INPUT FOR THIS TASK START
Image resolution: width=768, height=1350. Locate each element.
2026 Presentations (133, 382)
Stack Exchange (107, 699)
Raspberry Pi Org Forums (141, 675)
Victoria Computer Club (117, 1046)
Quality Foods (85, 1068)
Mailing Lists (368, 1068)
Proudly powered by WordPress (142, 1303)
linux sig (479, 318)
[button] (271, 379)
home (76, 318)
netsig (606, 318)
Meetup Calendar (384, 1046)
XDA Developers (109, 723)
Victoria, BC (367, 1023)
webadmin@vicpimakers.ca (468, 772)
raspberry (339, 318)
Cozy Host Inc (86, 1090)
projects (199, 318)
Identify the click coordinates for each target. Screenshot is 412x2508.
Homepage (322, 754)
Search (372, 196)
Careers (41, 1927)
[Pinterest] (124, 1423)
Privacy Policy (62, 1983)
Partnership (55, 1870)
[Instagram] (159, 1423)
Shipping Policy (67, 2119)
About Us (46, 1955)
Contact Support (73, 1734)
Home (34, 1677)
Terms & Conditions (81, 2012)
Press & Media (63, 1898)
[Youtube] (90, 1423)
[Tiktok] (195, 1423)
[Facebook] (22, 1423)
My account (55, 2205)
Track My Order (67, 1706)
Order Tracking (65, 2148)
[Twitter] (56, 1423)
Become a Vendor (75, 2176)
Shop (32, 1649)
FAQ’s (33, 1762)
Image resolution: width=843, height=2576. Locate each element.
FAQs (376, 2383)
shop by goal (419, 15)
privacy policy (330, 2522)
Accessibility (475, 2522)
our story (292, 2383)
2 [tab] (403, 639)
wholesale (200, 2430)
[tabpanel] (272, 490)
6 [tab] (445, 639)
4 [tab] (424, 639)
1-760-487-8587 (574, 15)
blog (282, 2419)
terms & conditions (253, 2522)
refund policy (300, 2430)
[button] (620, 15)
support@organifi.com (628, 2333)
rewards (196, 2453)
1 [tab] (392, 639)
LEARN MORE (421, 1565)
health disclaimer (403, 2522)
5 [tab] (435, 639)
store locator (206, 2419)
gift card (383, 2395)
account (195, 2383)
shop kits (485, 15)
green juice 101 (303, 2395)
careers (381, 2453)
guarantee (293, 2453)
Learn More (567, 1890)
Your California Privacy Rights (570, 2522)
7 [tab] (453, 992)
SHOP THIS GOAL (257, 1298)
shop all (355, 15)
INPUT FOR THIS TASK END
INSTRUCTIONS FOR THE TASK
From the listing above, output exactly the run of lines that starts with the line containing "webadmin@vicpimakers.ca (468, 772)" and ends with the line containing "Learn More (567, 1890)".

REPLY TO THE EXERCISE
webadmin@vicpimakers.ca (468, 772)
raspberry (339, 318)
Cozy Host Inc (86, 1090)
projects (199, 318)
Identify the click coordinates for each target. Screenshot is 412x2508.
Homepage (322, 754)
Search (372, 196)
Careers (41, 1927)
[Pinterest] (124, 1423)
Privacy Policy (62, 1983)
Partnership (55, 1870)
[Instagram] (159, 1423)
Shipping Policy (67, 2119)
About Us (46, 1955)
Contact Support (73, 1734)
Home (34, 1677)
Terms & Conditions (81, 2012)
Press & Media (63, 1898)
[Youtube] (90, 1423)
[Tiktok] (195, 1423)
[Facebook] (22, 1423)
My account (55, 2205)
Track My Order (67, 1706)
Order Tracking (65, 2148)
[Twitter] (56, 1423)
Become a Vendor (75, 2176)
Shop (32, 1649)
FAQ’s (33, 1762)
Image resolution: width=843, height=2576. Locate each element.
FAQs (376, 2383)
shop by goal (419, 15)
privacy policy (330, 2522)
Accessibility (475, 2522)
our story (292, 2383)
2 [tab] (403, 639)
wholesale (200, 2430)
[tabpanel] (272, 490)
6 [tab] (445, 639)
4 [tab] (424, 639)
1-760-487-8587 (574, 15)
blog (282, 2419)
terms & conditions (253, 2522)
refund policy (300, 2430)
[button] (620, 15)
support@organifi.com (628, 2333)
rewards (196, 2453)
1 [tab] (392, 639)
LEARN MORE (421, 1565)
health disclaimer (403, 2522)
5 [tab] (435, 639)
store locator (206, 2419)
gift card (383, 2395)
account (195, 2383)
shop kits (485, 15)
green juice 101 (303, 2395)
careers (381, 2453)
guarantee (293, 2453)
Learn More (567, 1890)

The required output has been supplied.